Artículo:
● ● ● ● ●

Sin embargo, la experta Berta Concha
advirtió que la biblioteca de Pinochet es enorme pero desorganizada
porque se rigió por el afán de atesorar por atesorar. La cantidad de
obras de referencia (enciclopedias casi escolares) demuestra un escaso
conocimiento y una escenografía del poder. “Después de leer el personaje
a través de su biblioteca –declaró la experta– mi conclusión es que
este señor miraba con mucha fascinación, temor y avidez el conocimiento
ajeno a través de los libros”. Los dictadores que hicieron autos de fe
con la quema de libros, como Hitler y Pinochet, conocían y padecían la
dinámica y el poder de los libros.
Por otra parte, mientras Hitler tuvo un poder absoluto durante poco más de doce años, Pinochet fue Presidente de la Junta de Gobierno, de setiembre de 1973 a 1981, Jefe Supremo de la Nación
desde 1974 y Presidente de Chile hasta 1990, y luego Comandante en Jefe
del Ejército y después Senador vitalicio e impune hasta julio de 2002;
es decir, tuvo por casi treinta años el poder para desarrollar una
biblioteca megalómana, al borde del delirio y, naturalmente, sin reparar
en gastos ni ahorrar detalle alguno.
Un
cinco por ciento de los libros fueron encuadernados en finas pieles por
el legendario encuadernador chileno Abraham Contreras. Sin embargo, las
encuadernaciones finas fueron ordenadas sin criterio y por eso
abarcaron desde colecciones completas, como las de Benjamín Vicuña
Mackenna, hasta vulgares tomos en rústica y revistas variopintas.

● ● ● ● ●

Datos de origen:
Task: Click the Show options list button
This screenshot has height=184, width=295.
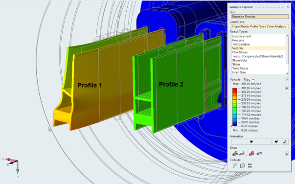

● ● ● ● ●

Qué hacer:
1. Responde estas preguntas sobre el artículo de la biblioteca de Pinochet:
(a) Según el artículo, ¿qué demuestra la cantidad de obras de referencia?
(b) ¿Hasta qué mes y año fue Pinochet senador vitalicio?
(c) ¿Qué porcentaje de los libros encuadernó Abraham Contreras en finas pieles?
2. Reproduce sin cambios el fragmento del artículo sobre la biblioteca de Pinochet que comienza en las palabras "Sin embargo, la experta" y termina tras "de los libros.".

Respuestas:
1.
(a) Un escaso conocimiento y una escenografía del poder.
(b) Hasta julio de 2002.
(c) Un cinco por ciento.

2.
Sin embargo, la experta Berta Concha
advirtió que la biblioteca de Pinochet es enorme pero desorganizada
porque se rigió por el afán de atesorar por atesorar. La cantidad de
obras de referencia (enciclopedias casi escolares) demuestra un escaso
conocimiento y una escenografía del poder. “Después de leer el personaje
a través de su biblioteca –declaró la experta– mi conclusión es que
este señor miraba con mucha fascinación, temor y avidez el conocimiento
ajeno a través de los libros”. Los dictadores que hicieron autos de fe
con la quema de libros, como Hitler y Pinochet, conocían y padecían la
dinámica y el poder de los libros.